Ariadne auf Naxos, Glyndebourne review – seriously compelling revival

All images © Robert Workman

★★★★ ARIADNE AUF NAXOS, GLYNDEBOURNE Notable debuts bring fresh energy to Strauss's opera about opera

It’s often said that Ariadne auf Naxos is all about The Composer – not only Richard Strauss but an affectionate parody of his younger self – and Katharina Thoma takes this idea seriously in her Glyndebourne production. In the role, Angela Brower plays an important if silent part in the Opera proper, and brings an upbeat flourish to an absorbing if rather pensive reflection on this uncategorisable piece of theatre.

Part spoken play, part tragedy, part commedia dell’arte, Ariadne is 100 percent meta-opera. From the outset, place and time are established so firmly – wartime Glyndebourne – that it takes a few minutes to get over the cast singing and speaking in German, as apparently it did when the production was first staged in 2013. If this indicates a strategy of disconcertion – and why not? – it sits uneasily with the homespun feel of the stagecraft in the Prologue. Sir George Christie would surely raise an eyebrow at the supernumeraries milling around a rather drab recreation of his front room. This part of the evening, at least, should be funny; perhaps the pacing will tighten and the payoff lines will zing during the run.

There are some very damaged people on stage when the curtain opens on the Opera proper to reveal the old house become a hospital. The patients make an unlikely jumble of shellshocked squaddies and depressed luvvies recovering from the cataclysm which brought the Prologue to end in flames. This is Glynditz, the (mostly) affectionate trade nickname for the old place, where leaving is more of a challenge than arriving. There is a point well made, of opera as a therapeutic space, not only for its audience but its actors. You don’t have to be mad to work here, the production seems to say, but it helps.

Directing the revival of her own production, Thoma exploits the gifts and talents of four principals who are also new to Glyndebourne. Brower plays The Composer straight, less neurotic than many predecessors in the role, taking all the few opportunities available to her for warm and not only urgently lyrical flourishes. The stage is held by Lise Davidsen in the title role as a convincingly young woman, dumped and in despair: quite a contrast to the washed-up diva guyed so mercilessly by Christof Loy in his Royal Opera staging.

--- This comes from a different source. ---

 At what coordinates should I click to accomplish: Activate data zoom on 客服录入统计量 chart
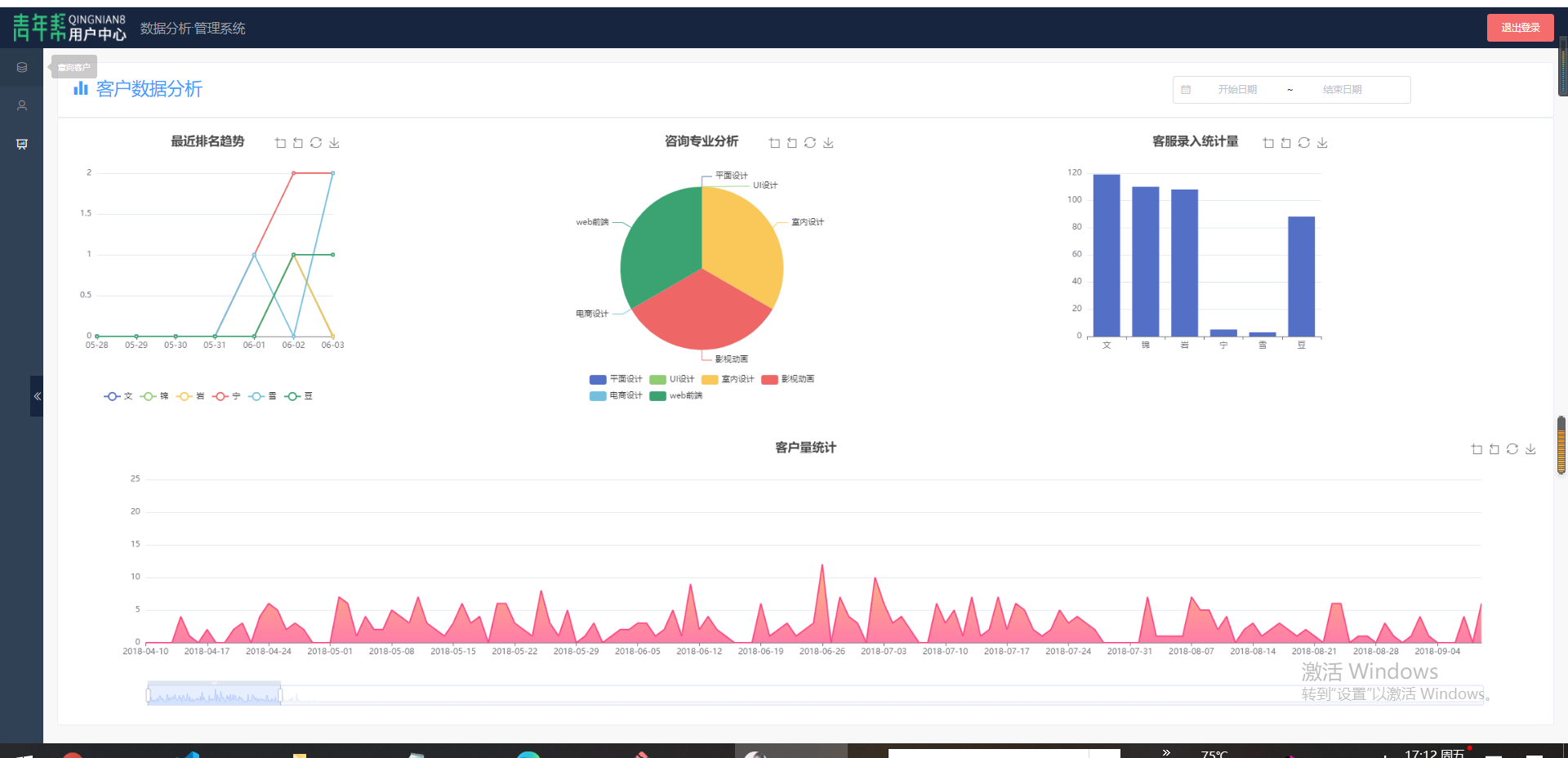pyautogui.click(x=1268, y=142)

Davidsen (pictured right) plays on her statuesque presence in the Prologue, but she fills the entire house in the Opera with a thrilling if sometimes steel-tipped soprano. Scarcely less impressive are the tenor AJ Glueckert, full of Heldentenor sap as her late-arriving redeemer, Bacchus; and Erin Morley, playing Zerbinetta not as a nemesis but the yang to Ariadne’s yin: it takes real courage to sing her set-piece as a mad scene out of Bellini, and not just for laughs. Supporting roles are well cast: as the Music Master, Sir Thomas Allen does what he can to whip the Prologue into shape, and Hyesang Park (Naiad), Avery Amereau (Dryad) and Ruzan Mantashyan (Echo) make a strong and beguiling trio of companions to Ariadne.

Also making his Glyndebourne debut, Cornelius Meister directs the London Philharmonic in an account of greater clarity than wit, rhythmically a little stiff in the Prologue and beset by a few glitches of coordination in the comic ensembles of the Opera. Once it’s run in, the show will be well worth seeing by anyone who doesn’t think they already know what this elusive piece is really "about" – and for Davidsen, who should not be short of future engagements.